From the first line of the listing below, retype each line up to and including the one with "900x802 pixels."; pictures stay out.

+---+

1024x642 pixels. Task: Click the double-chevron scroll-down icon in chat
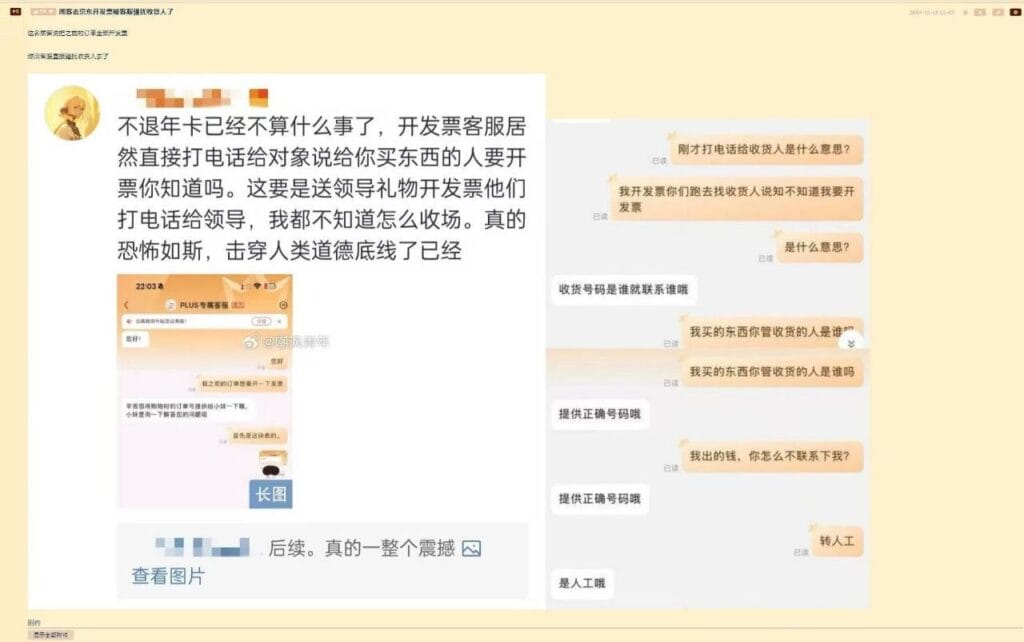pos(850,342)
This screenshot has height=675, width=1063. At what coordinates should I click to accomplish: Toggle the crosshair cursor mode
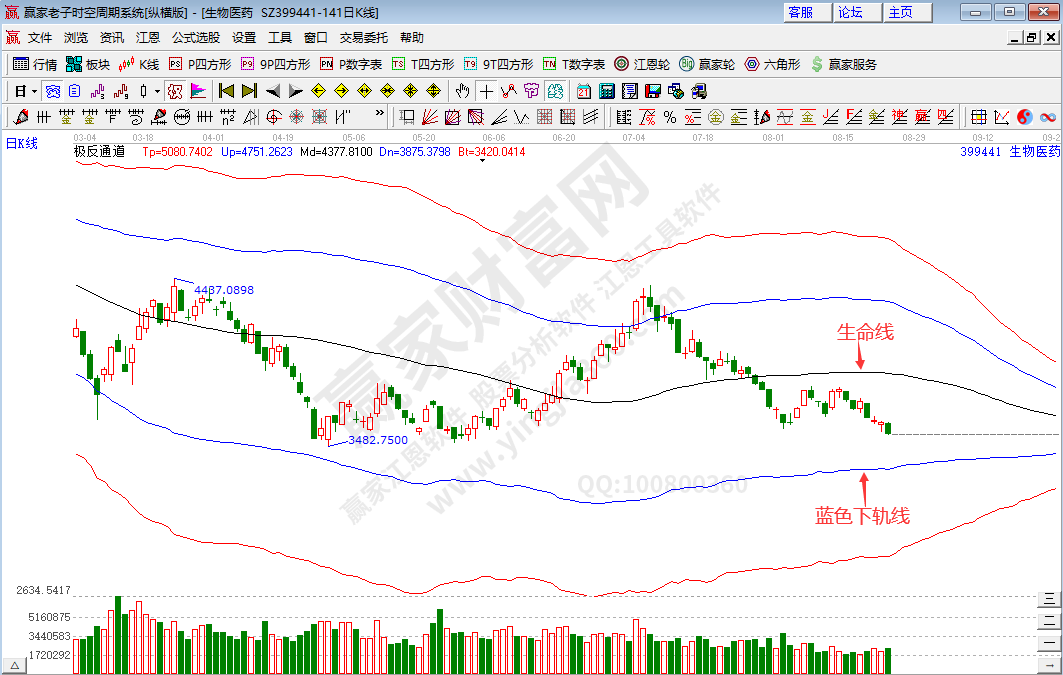(486, 91)
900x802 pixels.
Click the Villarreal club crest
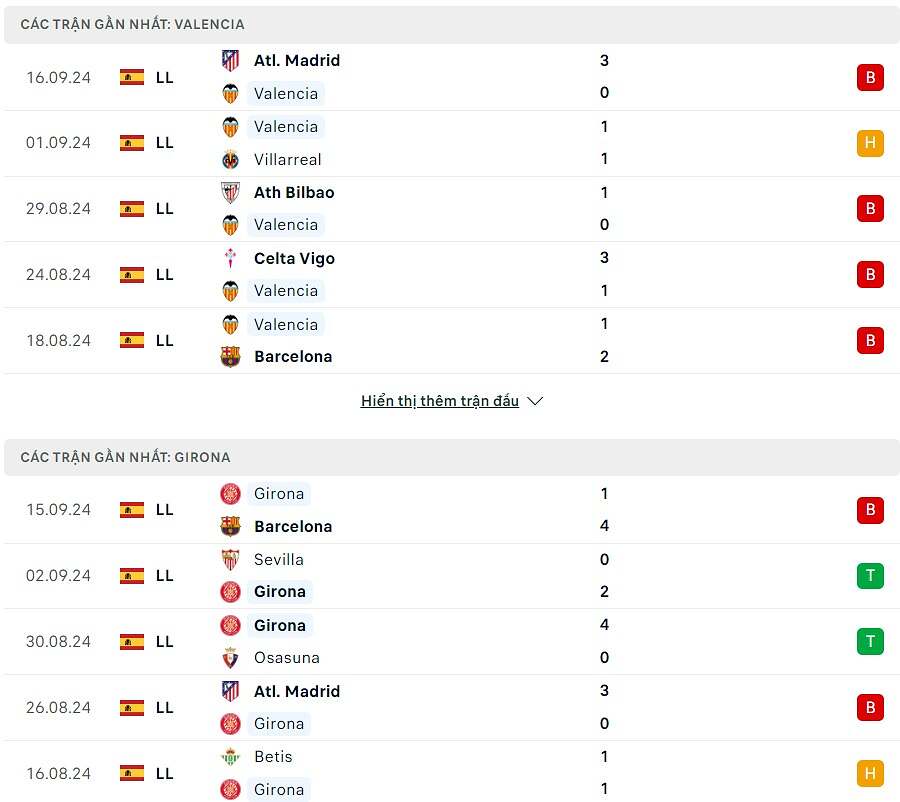[x=230, y=159]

+---+

• Answer to this exercise:
1024x642 pixels. Task: Click the double-chevron scroll-down icon in chat
pos(850,342)
This screenshot has height=675, width=1063. At what coordinates should I click to accomplish: Toggle the crosshair cursor mode
(486, 91)
900x802 pixels.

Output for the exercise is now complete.